Rewrite the entries, replacing "GUI agent" with "screen assistant" everywhere it occurs and leaving everything else as it is.

● Entries on locating words and elements
>>>

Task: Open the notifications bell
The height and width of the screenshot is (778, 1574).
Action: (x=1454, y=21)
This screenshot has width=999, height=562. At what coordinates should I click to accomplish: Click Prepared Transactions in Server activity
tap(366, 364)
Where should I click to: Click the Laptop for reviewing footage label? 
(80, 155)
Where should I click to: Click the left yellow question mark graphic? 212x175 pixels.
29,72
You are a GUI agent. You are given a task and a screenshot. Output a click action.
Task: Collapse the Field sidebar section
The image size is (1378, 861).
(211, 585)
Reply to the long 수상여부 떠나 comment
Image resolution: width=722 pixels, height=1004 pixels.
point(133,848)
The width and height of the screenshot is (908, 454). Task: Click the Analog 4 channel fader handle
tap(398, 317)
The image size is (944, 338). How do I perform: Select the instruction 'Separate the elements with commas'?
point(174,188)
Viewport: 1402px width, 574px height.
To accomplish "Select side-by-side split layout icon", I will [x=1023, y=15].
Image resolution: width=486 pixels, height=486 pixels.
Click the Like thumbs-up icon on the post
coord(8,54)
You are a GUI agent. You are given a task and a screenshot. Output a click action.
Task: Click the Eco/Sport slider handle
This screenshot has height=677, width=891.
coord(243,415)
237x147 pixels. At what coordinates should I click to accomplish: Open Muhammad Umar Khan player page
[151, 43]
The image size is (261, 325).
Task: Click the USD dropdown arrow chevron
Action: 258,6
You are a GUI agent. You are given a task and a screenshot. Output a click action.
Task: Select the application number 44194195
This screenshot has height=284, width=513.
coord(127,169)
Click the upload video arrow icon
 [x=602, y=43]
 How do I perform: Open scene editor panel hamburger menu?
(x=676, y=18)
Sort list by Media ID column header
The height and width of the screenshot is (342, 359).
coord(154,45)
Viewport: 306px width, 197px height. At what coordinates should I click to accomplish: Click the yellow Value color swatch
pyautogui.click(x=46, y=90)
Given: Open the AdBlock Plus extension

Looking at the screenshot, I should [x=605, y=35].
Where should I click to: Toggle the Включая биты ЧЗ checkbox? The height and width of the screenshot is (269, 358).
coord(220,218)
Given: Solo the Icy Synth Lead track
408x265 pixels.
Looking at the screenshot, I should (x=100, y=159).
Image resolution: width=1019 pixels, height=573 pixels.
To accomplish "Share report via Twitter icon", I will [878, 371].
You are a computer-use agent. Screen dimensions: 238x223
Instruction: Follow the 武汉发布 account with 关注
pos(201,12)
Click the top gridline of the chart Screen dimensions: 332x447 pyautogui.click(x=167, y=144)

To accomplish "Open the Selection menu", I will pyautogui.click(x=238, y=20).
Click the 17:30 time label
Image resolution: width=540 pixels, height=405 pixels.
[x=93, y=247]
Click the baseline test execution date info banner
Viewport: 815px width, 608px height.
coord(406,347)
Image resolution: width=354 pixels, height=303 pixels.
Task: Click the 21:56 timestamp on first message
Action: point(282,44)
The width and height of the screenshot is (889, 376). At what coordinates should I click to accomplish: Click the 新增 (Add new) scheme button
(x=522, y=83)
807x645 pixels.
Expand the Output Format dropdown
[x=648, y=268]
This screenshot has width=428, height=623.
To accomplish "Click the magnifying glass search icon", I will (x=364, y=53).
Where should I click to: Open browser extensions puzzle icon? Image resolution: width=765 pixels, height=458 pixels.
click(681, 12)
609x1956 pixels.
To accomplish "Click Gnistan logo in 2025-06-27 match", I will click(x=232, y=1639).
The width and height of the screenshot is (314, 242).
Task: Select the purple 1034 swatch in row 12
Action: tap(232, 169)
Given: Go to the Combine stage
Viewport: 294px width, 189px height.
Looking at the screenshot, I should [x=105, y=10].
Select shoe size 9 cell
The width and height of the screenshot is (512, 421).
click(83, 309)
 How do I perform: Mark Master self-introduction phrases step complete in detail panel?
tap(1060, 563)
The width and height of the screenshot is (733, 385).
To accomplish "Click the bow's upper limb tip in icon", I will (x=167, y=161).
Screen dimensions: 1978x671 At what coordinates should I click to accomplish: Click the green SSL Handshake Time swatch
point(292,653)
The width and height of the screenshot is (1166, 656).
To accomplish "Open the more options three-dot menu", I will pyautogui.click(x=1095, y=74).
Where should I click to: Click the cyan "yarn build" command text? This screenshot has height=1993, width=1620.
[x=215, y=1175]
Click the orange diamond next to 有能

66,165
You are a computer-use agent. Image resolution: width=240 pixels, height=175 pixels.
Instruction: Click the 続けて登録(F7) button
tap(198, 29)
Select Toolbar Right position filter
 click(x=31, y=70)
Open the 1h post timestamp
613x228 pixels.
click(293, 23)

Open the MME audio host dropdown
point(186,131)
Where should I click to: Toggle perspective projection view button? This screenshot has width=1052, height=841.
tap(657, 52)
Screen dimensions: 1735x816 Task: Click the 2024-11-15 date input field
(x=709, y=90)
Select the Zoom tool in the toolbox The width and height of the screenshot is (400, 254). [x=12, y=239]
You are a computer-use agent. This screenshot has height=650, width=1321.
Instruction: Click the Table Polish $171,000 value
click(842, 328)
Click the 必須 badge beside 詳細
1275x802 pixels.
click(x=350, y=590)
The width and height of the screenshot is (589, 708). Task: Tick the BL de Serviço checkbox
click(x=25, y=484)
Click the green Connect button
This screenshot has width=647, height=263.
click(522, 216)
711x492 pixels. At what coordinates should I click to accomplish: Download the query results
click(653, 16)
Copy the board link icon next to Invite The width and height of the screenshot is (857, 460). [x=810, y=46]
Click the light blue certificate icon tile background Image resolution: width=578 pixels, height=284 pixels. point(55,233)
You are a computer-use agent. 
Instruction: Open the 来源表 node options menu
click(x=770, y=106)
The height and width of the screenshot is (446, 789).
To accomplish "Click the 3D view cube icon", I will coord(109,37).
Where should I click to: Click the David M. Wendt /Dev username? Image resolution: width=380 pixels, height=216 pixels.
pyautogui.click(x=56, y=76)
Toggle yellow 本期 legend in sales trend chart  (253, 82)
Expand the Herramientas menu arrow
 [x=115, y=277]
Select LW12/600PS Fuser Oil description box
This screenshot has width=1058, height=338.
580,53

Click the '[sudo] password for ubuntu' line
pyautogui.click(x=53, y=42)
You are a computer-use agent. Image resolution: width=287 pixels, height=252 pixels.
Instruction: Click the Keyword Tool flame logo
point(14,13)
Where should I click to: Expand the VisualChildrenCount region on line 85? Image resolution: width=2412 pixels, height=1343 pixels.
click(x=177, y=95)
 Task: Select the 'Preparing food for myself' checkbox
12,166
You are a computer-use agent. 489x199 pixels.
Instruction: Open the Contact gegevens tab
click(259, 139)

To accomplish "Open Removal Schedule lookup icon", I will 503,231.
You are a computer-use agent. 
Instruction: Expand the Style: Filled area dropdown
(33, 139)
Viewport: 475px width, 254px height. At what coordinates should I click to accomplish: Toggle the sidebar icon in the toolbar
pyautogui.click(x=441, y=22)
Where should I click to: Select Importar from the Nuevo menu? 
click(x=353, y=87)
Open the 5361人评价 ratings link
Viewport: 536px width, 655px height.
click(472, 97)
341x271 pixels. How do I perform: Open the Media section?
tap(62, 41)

<<<

● In response
Task: Open the notifications bell
The height and width of the screenshot is (778, 1574).
Action: (x=1454, y=21)
This screenshot has width=999, height=562. At what coordinates should I click to accomplish: Click Prepared Transactions in Server activity
tap(366, 364)
Where should I click to: Click the Laptop for reviewing footage label? 
(80, 155)
Where should I click to: Click the left yellow question mark graphic? 212x175 pixels.
29,72
You are a screen assistant. You are given a task and a screenshot. Output a click action.
Task: Collapse the Field sidebar section
The image size is (1378, 861).
(211, 585)
Reply to the long 수상여부 떠나 comment
Image resolution: width=722 pixels, height=1004 pixels.
point(133,848)
The width and height of the screenshot is (908, 454). Task: Click the Analog 4 channel fader handle
tap(398, 317)
The image size is (944, 338). How do I perform: Select the instruction 'Separate the elements with commas'?
point(174,188)
Viewport: 1402px width, 574px height.
To accomplish "Select side-by-side split layout icon", I will [x=1023, y=15].
Image resolution: width=486 pixels, height=486 pixels.
Click the Like thumbs-up icon on the post
coord(8,54)
You are a screen assistant. You are given a task and a screenshot. Output a click action.
Task: Click the Eco/Sport slider handle
This screenshot has height=677, width=891.
coord(243,415)
237x147 pixels. At what coordinates should I click to accomplish: Open Muhammad Umar Khan player page
[151, 43]
The image size is (261, 325).
Task: Click the USD dropdown arrow chevron
Action: 258,6
You are a screen assistant. You are given a task and a screenshot. Output a click action.
Task: Select the application number 44194195
This screenshot has height=284, width=513.
coord(127,169)
Click the upload video arrow icon
 [x=602, y=43]
 How do I perform: Open scene editor panel hamburger menu?
(x=676, y=18)
Sort list by Media ID column header
The height and width of the screenshot is (342, 359).
coord(154,45)
Viewport: 306px width, 197px height. At what coordinates should I click to accomplish: Click the yellow Value color swatch
pyautogui.click(x=46, y=90)
Given: Open the AdBlock Plus extension

Looking at the screenshot, I should [x=605, y=35].
Where should I click to: Toggle the Включая биты ЧЗ checkbox? The height and width of the screenshot is (269, 358).
coord(220,218)
Given: Solo the Icy Synth Lead track
408x265 pixels.
Looking at the screenshot, I should (x=100, y=159).
Image resolution: width=1019 pixels, height=573 pixels.
To accomplish "Share report via Twitter icon", I will [878, 371].
You are a computer-use agent. Screen dimensions: 238x223
Instruction: Follow the 武汉发布 account with 关注
pos(201,12)
Click the top gridline of the chart Screen dimensions: 332x447 pyautogui.click(x=167, y=144)

To accomplish "Open the Selection menu", I will pyautogui.click(x=238, y=20).
Click the 17:30 time label
Image resolution: width=540 pixels, height=405 pixels.
[x=93, y=247]
Click the baseline test execution date info banner
Viewport: 815px width, 608px height.
coord(406,347)
Image resolution: width=354 pixels, height=303 pixels.
Task: Click the 21:56 timestamp on first message
Action: point(282,44)
The width and height of the screenshot is (889, 376). At what coordinates should I click to accomplish: Click the 新增 (Add new) scheme button
(x=522, y=83)
807x645 pixels.
Expand the Output Format dropdown
[x=648, y=268]
This screenshot has width=428, height=623.
To accomplish "Click the magnifying glass search icon", I will (x=364, y=53).
Where should I click to: Open browser extensions puzzle icon? Image resolution: width=765 pixels, height=458 pixels.
click(681, 12)
609x1956 pixels.
To accomplish "Click Gnistan logo in 2025-06-27 match", I will click(x=232, y=1639).
The width and height of the screenshot is (314, 242).
Task: Select the purple 1034 swatch in row 12
Action: tap(232, 169)
Given: Go to the Combine stage
Viewport: 294px width, 189px height.
Looking at the screenshot, I should [x=105, y=10].
Select shoe size 9 cell
The width and height of the screenshot is (512, 421).
click(83, 309)
 How do I perform: Mark Master self-introduction phrases step complete in detail panel?
tap(1060, 563)
The width and height of the screenshot is (733, 385).
To accomplish "Click the bow's upper limb tip in icon", I will (x=167, y=161).
Screen dimensions: 1978x671 At what coordinates should I click to accomplish: Click the green SSL Handshake Time swatch
point(292,653)
The width and height of the screenshot is (1166, 656).
To accomplish "Open the more options three-dot menu", I will pyautogui.click(x=1095, y=74).
Where should I click to: Click the cyan "yarn build" command text? This screenshot has height=1993, width=1620.
[x=215, y=1175]
Click the orange diamond next to 有能

66,165
You are a computer-use agent. Image resolution: width=240 pixels, height=175 pixels.
Instruction: Click the 続けて登録(F7) button
tap(198, 29)
Select Toolbar Right position filter
 click(x=31, y=70)
Open the 1h post timestamp
613x228 pixels.
click(293, 23)

Open the MME audio host dropdown
point(186,131)
Where should I click to: Toggle perspective projection view button? This screenshot has width=1052, height=841.
tap(657, 52)
Screen dimensions: 1735x816 Task: Click the 2024-11-15 date input field
(x=709, y=90)
Select the Zoom tool in the toolbox The width and height of the screenshot is (400, 254). [x=12, y=239]
You are a computer-use agent. This screenshot has height=650, width=1321.
Instruction: Click the Table Polish $171,000 value
click(842, 328)
Click the 必須 badge beside 詳細
1275x802 pixels.
click(x=350, y=590)
The width and height of the screenshot is (589, 708). Task: Tick the BL de Serviço checkbox
click(x=25, y=484)
Click the green Connect button
This screenshot has width=647, height=263.
click(522, 216)
711x492 pixels. At what coordinates should I click to accomplish: Download the query results
click(653, 16)
Copy the board link icon next to Invite The width and height of the screenshot is (857, 460). [x=810, y=46]
Click the light blue certificate icon tile background Image resolution: width=578 pixels, height=284 pixels. point(55,233)
You are a computer-use agent. 
Instruction: Open the 来源表 node options menu
click(x=770, y=106)
The height and width of the screenshot is (446, 789).
To accomplish "Click the 3D view cube icon", I will coord(109,37).
Where should I click to: Click the David M. Wendt /Dev username? Image resolution: width=380 pixels, height=216 pixels.
pyautogui.click(x=56, y=76)
Toggle yellow 本期 legend in sales trend chart  (253, 82)
Expand the Herramientas menu arrow
 [x=115, y=277]
Select LW12/600PS Fuser Oil description box
This screenshot has width=1058, height=338.
580,53

Click the '[sudo] password for ubuntu' line
pyautogui.click(x=53, y=42)
You are a computer-use agent. Image resolution: width=287 pixels, height=252 pixels.
Instruction: Click the Keyword Tool flame logo
point(14,13)
Where should I click to: Expand the VisualChildrenCount region on line 85? Image resolution: width=2412 pixels, height=1343 pixels.
click(x=177, y=95)
 Task: Select the 'Preparing food for myself' checkbox
12,166
You are a computer-use agent. 489x199 pixels.
Instruction: Open the Contact gegevens tab
click(259, 139)

To accomplish "Open Removal Schedule lookup icon", I will 503,231.
You are a computer-use agent. 
Instruction: Expand the Style: Filled area dropdown
(33, 139)
Viewport: 475px width, 254px height. At what coordinates should I click to accomplish: Toggle the sidebar icon in the toolbar
pyautogui.click(x=441, y=22)
Where should I click to: Select Importar from the Nuevo menu? 
click(x=353, y=87)
Open the 5361人评价 ratings link
Viewport: 536px width, 655px height.
click(472, 97)
341x271 pixels. How do I perform: Open the Media section?
tap(62, 41)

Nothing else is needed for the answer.